We can all agree hourly billing is a terrible way to do business. So what’s to be done? Don’t wait for a top-down solution. Legislating a one-size-fits-all fix doesn’t work (as the tortured history of F.S. 733.6171 makes abundantly clear, see below). The only thing we can do is work the problem from the bottom up, one client at a time, adjusting to the particular facts of each case. For example, if your engagement agreement provides for billing in accordance with Florida’s statutory fee schedule found in F.S. 733.6171, you’ll want this same agreement to contain text affirmatively advising the client that such a fee is not mandatory and explaining possible hourly-billing alternatives. According to the bankruptcy judge in this case, this omission lead directly to the defalcation ruling.
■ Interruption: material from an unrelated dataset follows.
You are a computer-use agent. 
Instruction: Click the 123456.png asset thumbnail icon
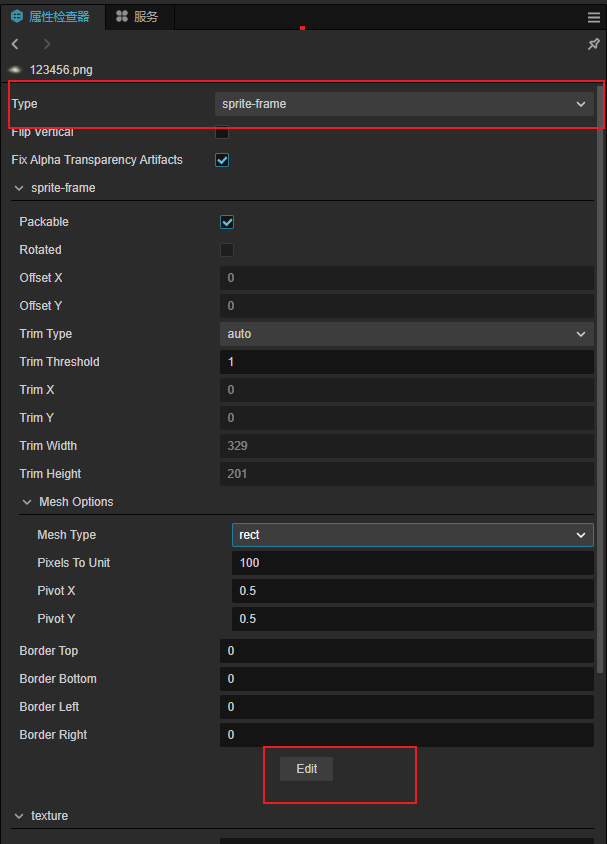point(15,70)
For an excellent discussion of how we can use the latest in behavioral finance to inform our billing practices, you’ll want to read a white paper by Chicago estate planner Louis Harrison entitled Billing in a Pareto Optimal World, which he states “is a result of ten years of analysis and research, and reliance on the principles of behavioral finance to explain irrational client behavior.” I think Harrison’s one of the best speakers in our field. Anyway, here’s his “macro takeaway” as applied to hourly billing:
How interesting behavioral finance is to what we do on a day to day basis. We would theorize that focus on this area could be the single greatest untapped value to us as practitioners. But it does require thought and focus, and effort for which no hourly payment is immediately made. Creativity on bonus structures is perhaps our greatest missed opportunity. As the tired metaphor goes, “we can’t catch any fish if our pole is not in the billing lake to begin with.” We sometimes become so focused on short term results associated with hourly billing that we miss the retirement forest for the billing trees.
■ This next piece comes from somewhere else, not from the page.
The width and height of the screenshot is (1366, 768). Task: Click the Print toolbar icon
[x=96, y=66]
I couldn’t agree more. Now if only I could use some behavioral finance magic to get myself to follow his good advice!?
How did we get here?
According to the Florida Bar’s pamphlet on attorney’s fees, there “are more than 200 Florida Statutes which allow for an award of attorney’s fees in certain legal actions.” I’m sure each one of those fee statutes has its own back story, and F.S. 733.6171 is no exception. The spark that lead to the current iteration of the statute was the Florida supreme court’s ruling in In re Estate of Platt, 586 So.2d 328 (Fla. 1991), which concluded that probate courts could not — as a matter of law — approve attorney’s fees based solely on a fixed percentage of the value of the estate. Instead, probate courts are required — as a matter of law — to evaluate contested fees by using the lodestar method (which is all about hourly billing).
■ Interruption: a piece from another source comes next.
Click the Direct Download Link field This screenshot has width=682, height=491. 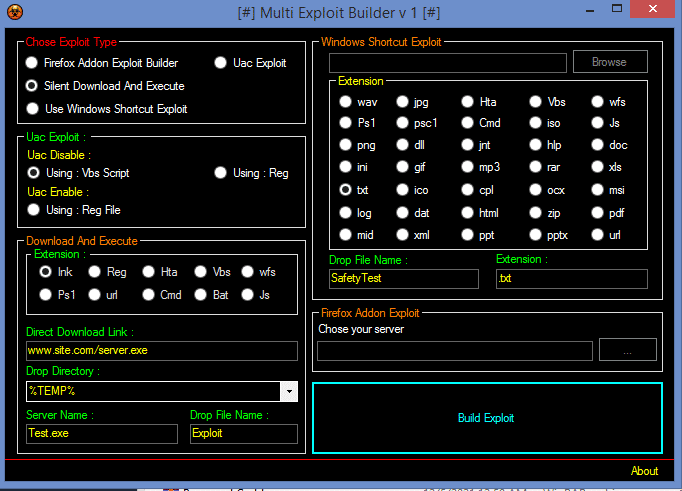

After Platt the Bar swung into action, coming up with a series of legislative changes responding to the court’s adoption of the lodestar method and also mounting public dissatisfaction with the then existing probate system (as captured in this 1994 Pulitzer Prize winning series of editorial reports). The statute we have today was passed in 1995. Although it says nothing about “billable hours,” when challenged, courts will (because as a matter of law, they must) apply the lodestar method, which means that in the absence of agreement we’re stuck with the tyranny of the billable hour. For an entertaining blow-by-blow history of the legislative process leading up to our current fee statute, you’ll want to read Paying for Personal Representatives and their Attorneys May Cost You an Arm and a Leg, a 1994 article published in the UM Law Review.